**DATA SHOWN**
+--
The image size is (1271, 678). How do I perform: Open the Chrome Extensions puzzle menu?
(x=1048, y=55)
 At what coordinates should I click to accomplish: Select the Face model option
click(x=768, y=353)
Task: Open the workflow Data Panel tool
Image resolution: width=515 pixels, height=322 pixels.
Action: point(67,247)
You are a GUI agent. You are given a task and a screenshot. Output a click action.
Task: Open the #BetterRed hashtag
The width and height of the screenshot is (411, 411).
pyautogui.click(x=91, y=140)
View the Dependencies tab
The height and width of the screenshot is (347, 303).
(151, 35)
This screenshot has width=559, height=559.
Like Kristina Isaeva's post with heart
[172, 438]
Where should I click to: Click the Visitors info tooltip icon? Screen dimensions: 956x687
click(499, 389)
+--
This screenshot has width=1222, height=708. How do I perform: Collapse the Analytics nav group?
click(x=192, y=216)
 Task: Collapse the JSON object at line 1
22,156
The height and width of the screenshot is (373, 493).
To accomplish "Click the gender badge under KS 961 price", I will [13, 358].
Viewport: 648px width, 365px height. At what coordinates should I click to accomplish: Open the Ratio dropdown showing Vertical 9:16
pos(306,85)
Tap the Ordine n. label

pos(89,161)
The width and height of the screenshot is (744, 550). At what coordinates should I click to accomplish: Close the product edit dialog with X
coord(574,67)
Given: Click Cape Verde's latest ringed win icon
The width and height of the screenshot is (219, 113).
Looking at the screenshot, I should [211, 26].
+--
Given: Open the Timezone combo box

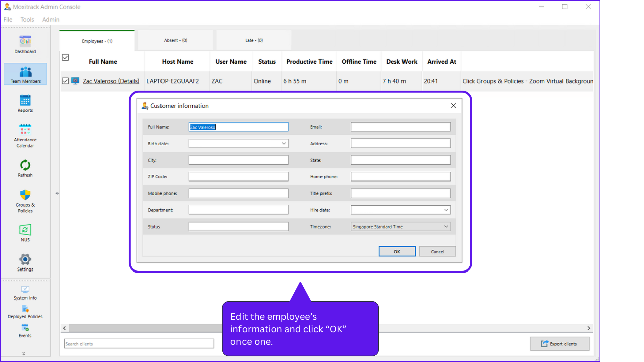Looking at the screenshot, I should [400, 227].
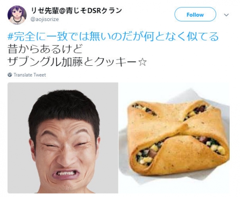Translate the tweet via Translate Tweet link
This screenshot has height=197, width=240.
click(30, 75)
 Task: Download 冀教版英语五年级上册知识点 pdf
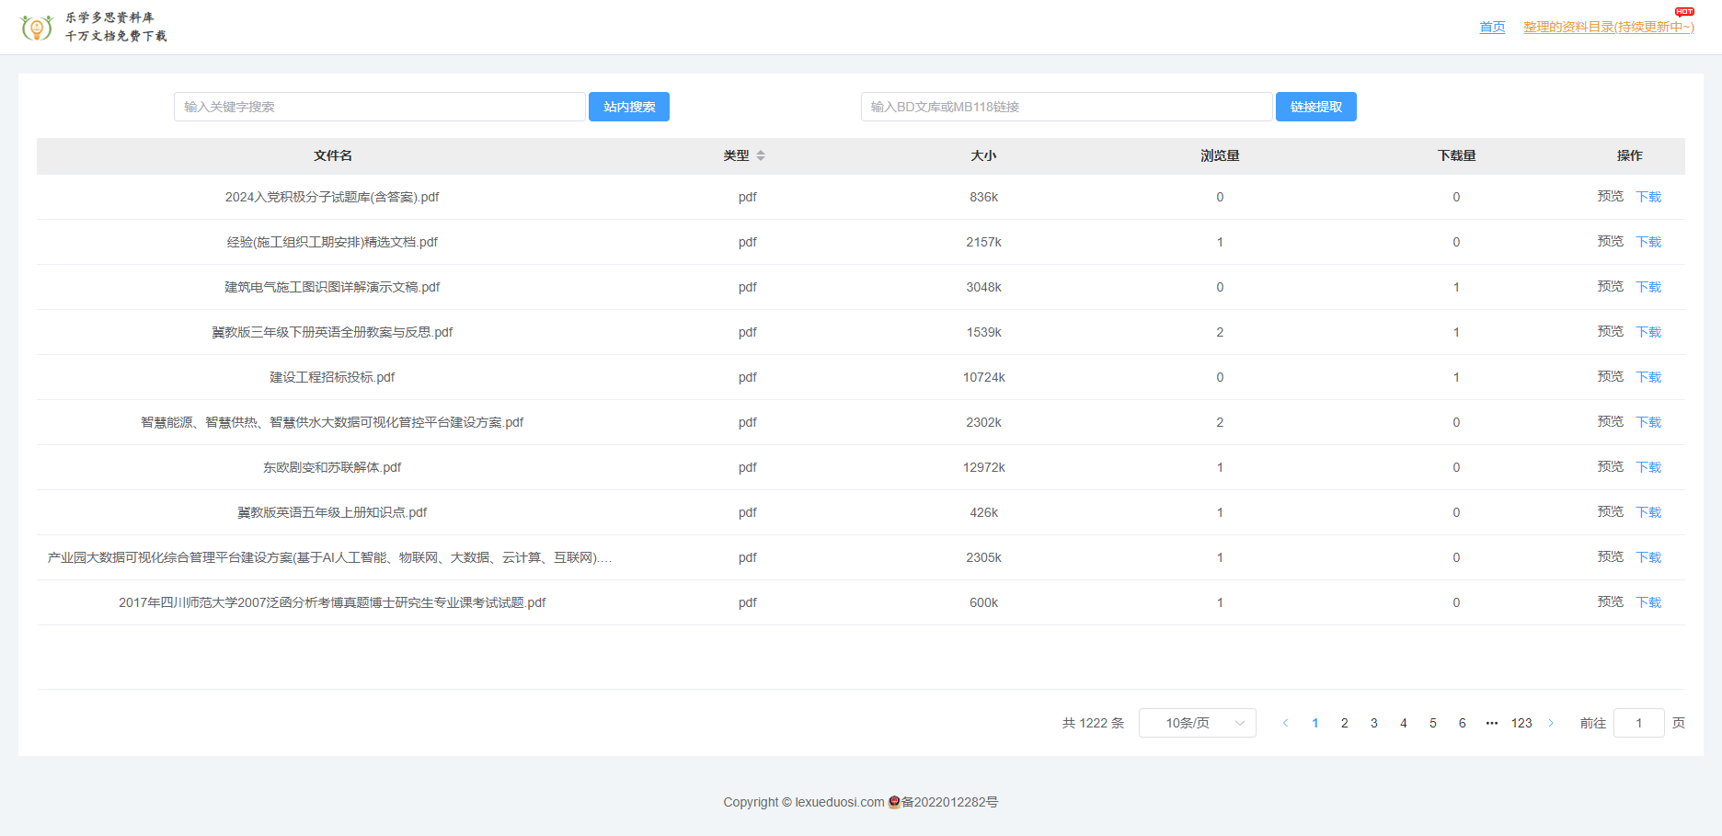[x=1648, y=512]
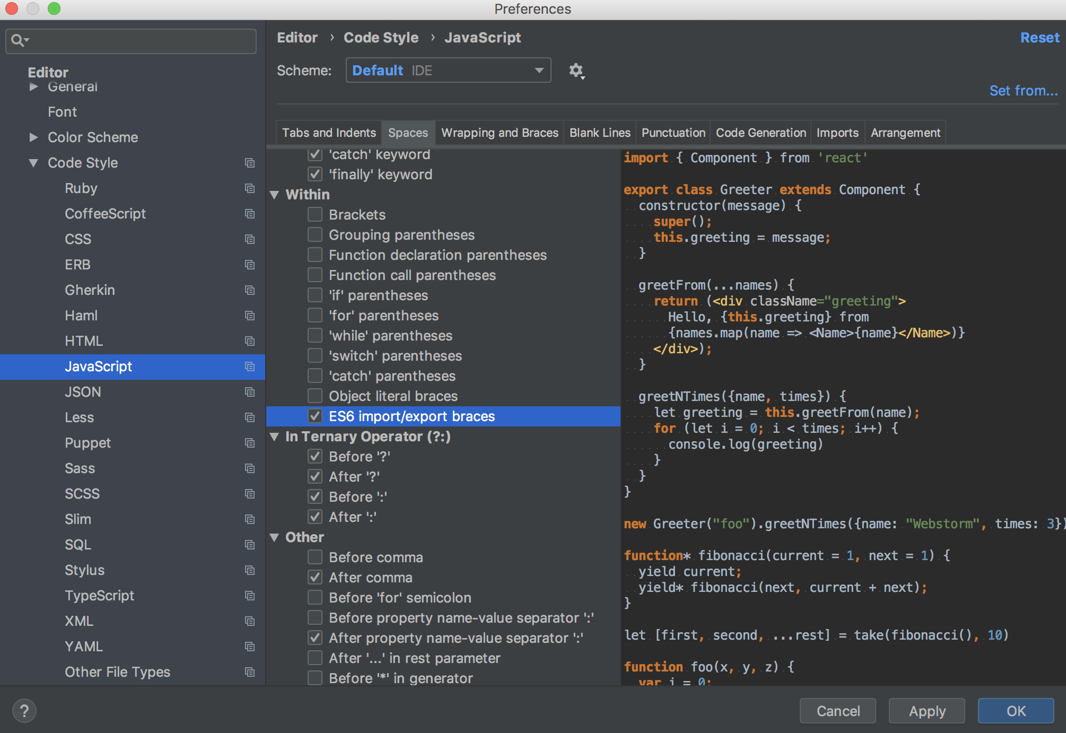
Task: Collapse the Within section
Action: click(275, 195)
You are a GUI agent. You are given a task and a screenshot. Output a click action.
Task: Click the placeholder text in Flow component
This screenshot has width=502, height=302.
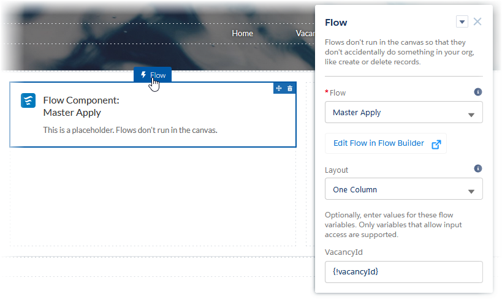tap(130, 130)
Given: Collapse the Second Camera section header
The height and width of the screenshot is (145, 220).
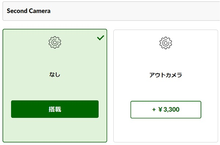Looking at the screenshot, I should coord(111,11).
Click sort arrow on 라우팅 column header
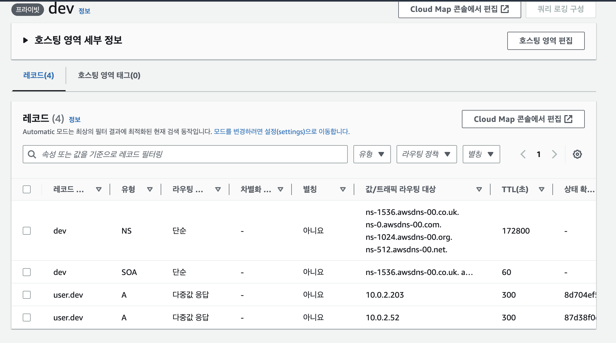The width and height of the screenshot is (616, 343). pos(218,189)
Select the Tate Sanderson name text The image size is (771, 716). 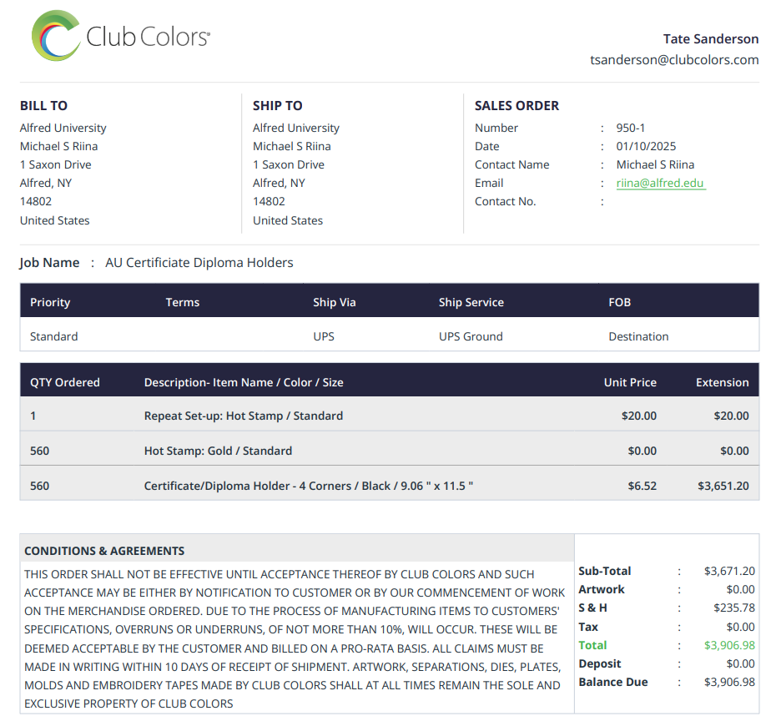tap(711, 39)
+--
**YOUR GOAL**
Output the records starting with the line that contains "Viewport: 648px width, 365px" and going on through the line that contains "Looking at the screenshot, I should [211, 26].", reproducing each line unchanged.

**EXERCISE ANSWER**
Viewport: 648px width, 365px height. At what coordinates should I click to accomplish: Open the Ratio dropdown showing Vertical 9:16
pos(306,85)
Tap the Ordine n. label

pos(89,161)
The width and height of the screenshot is (744, 550). At what coordinates should I click to accomplish: Close the product edit dialog with X
coord(574,67)
Given: Click Cape Verde's latest ringed win icon
The width and height of the screenshot is (219, 113).
Looking at the screenshot, I should [211, 26].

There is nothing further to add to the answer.